Plus de 1 800 personnes torturées, 6 700 détenues arbitrairement en Turquie en 2025 : rapport
Les points importants
- Torture et mauvais traitements : 1 842 victimes recensées, principalement lors d’interventions policières dans des manifestations.
- Détentions arbitraires : 6 719 personnes arrêtées sans motif légal, dont 1 328 en détention provisoire.
- Répression judiciaire : 9 348 poursuites pour « insulte au président », 22 maires destitués et 303 journalistes sous pression judiciaire.
Au moins 1 842 personnes ont été soumises à la torture ou à des mauvais traitements et 6 719 ont été arbitrairement détenues en Turquie en 2025, alors que la pression judiciaire sur les critiques du gouvernement et les restrictions aux libertés fondamentales se sont poursuivies, selon un rapport annuel de l’Association des droits humains (İHD).
Le « Rapport 2025 sur les violations des droits humains » de l’İHD documente les violations commises dans toute la Turquie sur la base de données compilées par l’association ainsi que d’informations publiquement disponibles et de données provenant d’autres groupes de défense des droits.
L’association a indiqué que ses conclusions montrent une érosion continue des droits et libertés démocratiques et des tendances autoritaires persistantes en 2025, le gouvernement utilisant la justice et les forces de l’ordre pour réprimer la dissidence sociale et politique, entraînant des violations dans un large éventail de droits fondamentaux. Bien que les développements vers une résolution pacifique du conflit kurde de longue date en Turquie aient suscité des espoirs, le groupe a déclaré qu’ils n’étaient pas accompagnés de mesures vers une plus grande démocratisation.

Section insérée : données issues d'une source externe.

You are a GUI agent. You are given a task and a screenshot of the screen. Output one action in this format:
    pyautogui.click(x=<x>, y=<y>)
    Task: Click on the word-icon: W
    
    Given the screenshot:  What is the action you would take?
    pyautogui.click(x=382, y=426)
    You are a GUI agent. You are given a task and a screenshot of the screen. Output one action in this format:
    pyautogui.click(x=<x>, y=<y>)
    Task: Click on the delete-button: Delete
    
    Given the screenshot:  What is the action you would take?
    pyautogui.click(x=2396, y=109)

Le rapport indique que la plupart des cas de torture ou de mauvais traitements se sont produits lors d’interventions policières dans des manifestations, touchant 1 493 personnes, tandis que 185 détenus ont subi des traitements similaires dans les prisons.
Le rapport documente 20 décès suspects dans des lieux de détention, dont 16 dans des prisons. Deux prisonniers malades sont également décédés à l’hôpital pendant qu’ils recevaient des soins.
Le rapport documente également le meurtre de 299 femmes et 64 enfants par des hommes au cours de l’année, tandis que les décès de 471 autres personnes ont été enregistrés comme suspects.
L’İHD a déclaré que 6 719 personnes ont été arbitrairement détenues au cours de l’année et que 1 328 personnes ont été emprisonnées en attendant leur procès.
Les restrictions à la liberté de réunion étaient également généralisées, les autorités ayant empêché 306 manifestations et rassemblements publics et la police étant intervenue dans 268 autres cas. La police a arrêté 8 477 personnes, tandis que 1 112 personnes ont été emprisonnées en attendant leur procès dans des affaires liées à leur participation à des manifestations, et 1 625 autres ont été placées sous contrôle judiciaire.
Les restrictions à la liberté d’expression se sont étendues au-delà des manifestations. Au moins 507 personnes ont été arrêtées et 109 emprisonnées en attendant leur procès pour avoir exprimé leurs opinions par écrit, verbalement ou par d’autres moyens, tandis que 123 ont été placées sous contrôle judiciaire.
Les journalistes ont également été soumis à une pression juridique généralisée, 303 d’entre eux faisant l’objet d’enquêtes ou de procédures judiciaires au cours de l’année. Quarante-deux ont été emprisonnés et 28 sont restés derrière les barreaux à la fin de 2025, tandis que les autorités ont bloqué l’accès à 489 reportages.
Selon les chiffres du ministère de la Justice cités par l’İHD, les procureurs ont déposé 9 348 affaires contre 8 005 personnes en 2025 en vertu de lois criminalisant les insultes au président, aux symboles et aux institutions de l’État. Les tribunaux ont condamné 1 923 prévenus en vertu de ces dispositions, tout en différant l’annonce des verdicts pour 2 127 autres.
Le rapport a également mis en lumière l’intervention du gouvernement dans les municipalités dirigées par l’opposition. Au cours de l’année 2025, 22 maires et co-maires de 21 municipalités ont été démis de leurs fonctions. Depuis les élections locales de 2024, 27 maires, dont cinq maires métropolitains, avaient été démis de leurs fonctions à la fin de 2025, les administrations élues de 13 municipalités ayant été remplacées par des administrateurs nommés par le gouvernement.
L’association a déclaré que ses chiffres ne reflètent que les cas qui ont été rendus publics ou signalés à ses bureaux et a averti que l’ampleur réelle des violations est probablement plus élevée.
Fondée en 1986, l’İHD, basée à Ankara, est l’une des plus anciennes organisations de défense des droits humains de Turquie et surveille et documente les violations des droits dans tout le pays depuis des décennies.